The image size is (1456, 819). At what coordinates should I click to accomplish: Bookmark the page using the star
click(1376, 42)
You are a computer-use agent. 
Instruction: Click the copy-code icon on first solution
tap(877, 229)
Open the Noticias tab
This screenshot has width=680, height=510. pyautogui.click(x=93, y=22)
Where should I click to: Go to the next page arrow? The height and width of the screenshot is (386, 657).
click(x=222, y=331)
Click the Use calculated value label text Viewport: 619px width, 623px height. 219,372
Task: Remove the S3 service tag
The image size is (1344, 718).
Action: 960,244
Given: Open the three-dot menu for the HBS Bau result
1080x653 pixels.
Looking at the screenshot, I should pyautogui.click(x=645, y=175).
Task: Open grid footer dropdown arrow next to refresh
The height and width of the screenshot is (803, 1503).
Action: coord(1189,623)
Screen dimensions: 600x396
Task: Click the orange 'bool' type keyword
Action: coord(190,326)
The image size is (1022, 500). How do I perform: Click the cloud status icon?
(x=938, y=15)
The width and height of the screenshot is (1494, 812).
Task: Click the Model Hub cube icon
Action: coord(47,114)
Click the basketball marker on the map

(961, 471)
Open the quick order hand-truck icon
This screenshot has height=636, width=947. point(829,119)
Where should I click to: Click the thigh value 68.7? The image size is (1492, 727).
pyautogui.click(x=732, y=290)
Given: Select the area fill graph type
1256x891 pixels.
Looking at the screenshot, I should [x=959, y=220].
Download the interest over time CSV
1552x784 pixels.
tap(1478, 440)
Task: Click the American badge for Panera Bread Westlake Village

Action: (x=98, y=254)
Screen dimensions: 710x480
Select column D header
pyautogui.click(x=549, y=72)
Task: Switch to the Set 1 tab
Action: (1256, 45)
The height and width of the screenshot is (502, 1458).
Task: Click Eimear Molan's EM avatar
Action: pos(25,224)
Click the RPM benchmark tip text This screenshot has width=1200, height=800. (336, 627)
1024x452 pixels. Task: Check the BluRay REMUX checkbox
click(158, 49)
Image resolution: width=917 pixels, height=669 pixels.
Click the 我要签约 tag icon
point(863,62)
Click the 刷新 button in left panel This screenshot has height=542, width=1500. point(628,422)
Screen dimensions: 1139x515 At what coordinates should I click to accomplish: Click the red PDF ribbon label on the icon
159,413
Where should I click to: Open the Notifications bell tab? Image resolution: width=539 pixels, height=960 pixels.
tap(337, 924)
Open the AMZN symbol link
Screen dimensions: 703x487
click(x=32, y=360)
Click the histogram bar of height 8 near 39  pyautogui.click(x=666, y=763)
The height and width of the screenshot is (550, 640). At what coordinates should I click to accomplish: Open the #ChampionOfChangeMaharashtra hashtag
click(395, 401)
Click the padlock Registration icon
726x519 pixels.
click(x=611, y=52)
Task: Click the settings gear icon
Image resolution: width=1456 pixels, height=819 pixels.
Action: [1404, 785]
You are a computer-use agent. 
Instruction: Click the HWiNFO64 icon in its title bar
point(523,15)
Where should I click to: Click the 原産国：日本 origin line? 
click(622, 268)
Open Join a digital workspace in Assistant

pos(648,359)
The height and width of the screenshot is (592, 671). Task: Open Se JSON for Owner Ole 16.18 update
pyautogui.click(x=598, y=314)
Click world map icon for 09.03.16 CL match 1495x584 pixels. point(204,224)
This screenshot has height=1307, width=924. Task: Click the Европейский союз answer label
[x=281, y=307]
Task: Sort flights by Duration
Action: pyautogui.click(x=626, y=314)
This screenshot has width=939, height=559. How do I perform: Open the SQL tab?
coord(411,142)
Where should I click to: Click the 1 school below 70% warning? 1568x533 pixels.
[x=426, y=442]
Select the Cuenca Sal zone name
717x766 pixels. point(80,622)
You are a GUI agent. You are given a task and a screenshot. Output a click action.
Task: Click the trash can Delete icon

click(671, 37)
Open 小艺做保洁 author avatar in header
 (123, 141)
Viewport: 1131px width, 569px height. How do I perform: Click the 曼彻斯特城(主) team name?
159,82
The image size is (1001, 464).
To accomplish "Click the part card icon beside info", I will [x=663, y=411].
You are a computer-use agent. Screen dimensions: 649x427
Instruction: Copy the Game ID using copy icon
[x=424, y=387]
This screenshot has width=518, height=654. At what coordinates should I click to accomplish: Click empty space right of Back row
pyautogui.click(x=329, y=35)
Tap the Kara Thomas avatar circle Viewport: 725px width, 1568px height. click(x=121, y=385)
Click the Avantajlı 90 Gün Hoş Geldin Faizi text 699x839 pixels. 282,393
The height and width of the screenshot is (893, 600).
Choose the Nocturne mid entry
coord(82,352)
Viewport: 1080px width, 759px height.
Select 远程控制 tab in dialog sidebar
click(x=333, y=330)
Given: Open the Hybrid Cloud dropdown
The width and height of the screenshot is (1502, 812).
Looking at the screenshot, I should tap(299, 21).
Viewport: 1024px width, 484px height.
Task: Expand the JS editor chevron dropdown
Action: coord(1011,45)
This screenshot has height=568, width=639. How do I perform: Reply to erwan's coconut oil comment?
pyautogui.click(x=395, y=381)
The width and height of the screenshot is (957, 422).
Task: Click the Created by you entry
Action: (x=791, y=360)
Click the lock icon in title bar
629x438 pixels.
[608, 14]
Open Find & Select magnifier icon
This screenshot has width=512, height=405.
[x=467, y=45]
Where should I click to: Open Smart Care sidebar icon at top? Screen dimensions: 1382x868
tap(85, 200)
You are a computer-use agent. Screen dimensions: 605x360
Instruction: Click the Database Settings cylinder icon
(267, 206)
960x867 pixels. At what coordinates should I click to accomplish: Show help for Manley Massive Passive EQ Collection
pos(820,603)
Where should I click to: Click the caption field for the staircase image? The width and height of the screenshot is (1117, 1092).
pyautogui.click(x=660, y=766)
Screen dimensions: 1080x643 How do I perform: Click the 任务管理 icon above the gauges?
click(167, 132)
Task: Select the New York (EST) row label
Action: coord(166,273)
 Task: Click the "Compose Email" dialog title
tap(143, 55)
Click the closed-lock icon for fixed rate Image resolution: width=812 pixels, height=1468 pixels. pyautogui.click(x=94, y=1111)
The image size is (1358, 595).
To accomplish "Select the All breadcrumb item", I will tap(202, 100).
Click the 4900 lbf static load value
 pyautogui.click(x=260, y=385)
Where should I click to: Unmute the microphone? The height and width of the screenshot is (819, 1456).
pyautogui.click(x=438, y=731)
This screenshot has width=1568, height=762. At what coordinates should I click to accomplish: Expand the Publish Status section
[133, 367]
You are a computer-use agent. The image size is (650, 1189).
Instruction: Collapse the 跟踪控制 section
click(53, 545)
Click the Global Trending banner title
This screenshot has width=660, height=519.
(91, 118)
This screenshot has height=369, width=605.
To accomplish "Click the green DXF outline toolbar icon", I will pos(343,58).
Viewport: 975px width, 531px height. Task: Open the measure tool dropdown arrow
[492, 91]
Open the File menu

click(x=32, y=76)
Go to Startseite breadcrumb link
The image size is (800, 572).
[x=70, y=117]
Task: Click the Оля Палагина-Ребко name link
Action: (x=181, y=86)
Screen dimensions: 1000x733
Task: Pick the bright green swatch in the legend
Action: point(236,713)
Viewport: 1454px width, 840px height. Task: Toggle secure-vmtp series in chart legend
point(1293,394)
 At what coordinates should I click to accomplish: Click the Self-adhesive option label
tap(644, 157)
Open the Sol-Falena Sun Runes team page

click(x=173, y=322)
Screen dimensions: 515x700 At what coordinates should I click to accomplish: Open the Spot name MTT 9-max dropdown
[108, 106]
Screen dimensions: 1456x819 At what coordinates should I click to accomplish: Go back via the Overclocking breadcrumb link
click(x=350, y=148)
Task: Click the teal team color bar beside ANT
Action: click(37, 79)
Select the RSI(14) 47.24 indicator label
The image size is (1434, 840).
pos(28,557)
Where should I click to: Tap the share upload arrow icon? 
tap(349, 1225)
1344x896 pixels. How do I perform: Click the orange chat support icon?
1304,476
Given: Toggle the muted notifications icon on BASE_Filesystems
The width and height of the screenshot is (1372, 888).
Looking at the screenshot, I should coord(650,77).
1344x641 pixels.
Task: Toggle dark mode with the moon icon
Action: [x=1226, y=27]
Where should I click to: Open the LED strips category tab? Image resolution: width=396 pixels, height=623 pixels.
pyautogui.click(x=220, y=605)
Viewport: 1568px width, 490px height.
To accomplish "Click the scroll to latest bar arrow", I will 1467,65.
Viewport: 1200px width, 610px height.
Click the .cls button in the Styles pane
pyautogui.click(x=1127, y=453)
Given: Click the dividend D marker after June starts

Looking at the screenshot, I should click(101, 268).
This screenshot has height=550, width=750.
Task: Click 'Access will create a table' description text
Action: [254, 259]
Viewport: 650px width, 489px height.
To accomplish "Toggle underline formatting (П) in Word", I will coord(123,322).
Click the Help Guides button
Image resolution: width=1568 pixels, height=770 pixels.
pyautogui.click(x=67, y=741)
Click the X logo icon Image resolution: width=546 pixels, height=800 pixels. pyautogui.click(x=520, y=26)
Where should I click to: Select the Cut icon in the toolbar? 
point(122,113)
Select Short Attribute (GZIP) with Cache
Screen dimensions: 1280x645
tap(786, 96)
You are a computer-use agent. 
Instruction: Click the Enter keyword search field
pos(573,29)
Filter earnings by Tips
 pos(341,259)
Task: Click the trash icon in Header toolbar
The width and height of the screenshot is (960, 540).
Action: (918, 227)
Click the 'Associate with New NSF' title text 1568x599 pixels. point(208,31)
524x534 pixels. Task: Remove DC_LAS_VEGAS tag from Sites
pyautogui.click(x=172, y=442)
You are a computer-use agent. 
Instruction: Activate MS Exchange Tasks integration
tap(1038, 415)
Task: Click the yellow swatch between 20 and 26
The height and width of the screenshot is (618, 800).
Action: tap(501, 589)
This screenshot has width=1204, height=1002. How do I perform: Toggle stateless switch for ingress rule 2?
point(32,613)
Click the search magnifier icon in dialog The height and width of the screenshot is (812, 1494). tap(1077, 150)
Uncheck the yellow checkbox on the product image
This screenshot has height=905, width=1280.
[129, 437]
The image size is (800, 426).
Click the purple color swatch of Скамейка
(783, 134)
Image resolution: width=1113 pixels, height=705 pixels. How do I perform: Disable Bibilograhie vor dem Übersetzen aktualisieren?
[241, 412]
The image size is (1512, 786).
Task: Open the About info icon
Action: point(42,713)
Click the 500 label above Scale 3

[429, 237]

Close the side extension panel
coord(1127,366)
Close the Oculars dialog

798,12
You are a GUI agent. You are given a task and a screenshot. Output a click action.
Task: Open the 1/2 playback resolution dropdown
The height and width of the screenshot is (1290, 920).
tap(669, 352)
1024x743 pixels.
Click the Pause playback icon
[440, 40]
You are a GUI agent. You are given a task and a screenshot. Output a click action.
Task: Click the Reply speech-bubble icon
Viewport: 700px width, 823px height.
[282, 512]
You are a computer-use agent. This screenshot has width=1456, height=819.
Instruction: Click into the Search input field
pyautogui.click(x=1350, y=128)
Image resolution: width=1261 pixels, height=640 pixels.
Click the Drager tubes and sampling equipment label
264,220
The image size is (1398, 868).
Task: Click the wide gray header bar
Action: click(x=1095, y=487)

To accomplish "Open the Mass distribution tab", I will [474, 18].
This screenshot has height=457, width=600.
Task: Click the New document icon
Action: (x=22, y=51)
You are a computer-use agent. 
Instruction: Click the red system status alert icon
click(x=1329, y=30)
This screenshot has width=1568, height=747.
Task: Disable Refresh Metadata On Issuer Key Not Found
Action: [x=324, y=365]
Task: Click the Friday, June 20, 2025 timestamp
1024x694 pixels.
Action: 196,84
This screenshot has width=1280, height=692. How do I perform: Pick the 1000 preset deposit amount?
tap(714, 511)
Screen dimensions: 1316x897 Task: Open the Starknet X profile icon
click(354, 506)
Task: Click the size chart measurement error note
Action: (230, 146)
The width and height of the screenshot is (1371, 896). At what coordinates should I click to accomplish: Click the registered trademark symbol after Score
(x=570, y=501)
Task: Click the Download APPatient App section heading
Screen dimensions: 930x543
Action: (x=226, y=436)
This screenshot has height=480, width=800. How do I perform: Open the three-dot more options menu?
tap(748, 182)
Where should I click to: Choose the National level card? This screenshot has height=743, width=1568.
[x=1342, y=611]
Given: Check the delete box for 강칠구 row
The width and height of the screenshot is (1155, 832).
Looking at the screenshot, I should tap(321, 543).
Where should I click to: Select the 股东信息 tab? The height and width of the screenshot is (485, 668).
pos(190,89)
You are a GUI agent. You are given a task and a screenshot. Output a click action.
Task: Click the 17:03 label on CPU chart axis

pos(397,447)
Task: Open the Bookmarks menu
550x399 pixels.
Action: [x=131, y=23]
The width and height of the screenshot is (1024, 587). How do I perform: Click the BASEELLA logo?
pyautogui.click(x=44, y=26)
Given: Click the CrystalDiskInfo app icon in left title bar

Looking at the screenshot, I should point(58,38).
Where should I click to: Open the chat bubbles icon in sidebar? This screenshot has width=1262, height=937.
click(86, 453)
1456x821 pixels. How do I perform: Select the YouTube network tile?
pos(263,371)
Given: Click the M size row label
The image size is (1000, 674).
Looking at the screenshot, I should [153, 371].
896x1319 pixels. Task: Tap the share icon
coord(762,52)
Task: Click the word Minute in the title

══════════════════════════════

Required task: Convert everything in the listing from the line containing "Given: Open the Hybrid Cloud dropdown" down to the line containing "Action: coord(1011,45)" into a Markdown table. Use the columns No. and Entry, number each line, and skip any blank lines.

Solution:
| No. | Entry |
|---|---|
| 1 | Given: Open the Hybrid Cloud dropdown |
| 2 | The width and height of the screenshot is (1502, 812). |
| 3 | Looking at the screenshot, I should tap(299, 21). |
| 4 | Viewport: 1024px width, 484px height. |
| 5 | Task: Expand the JS editor chevron dropdown |
| 6 | Action: coord(1011,45) |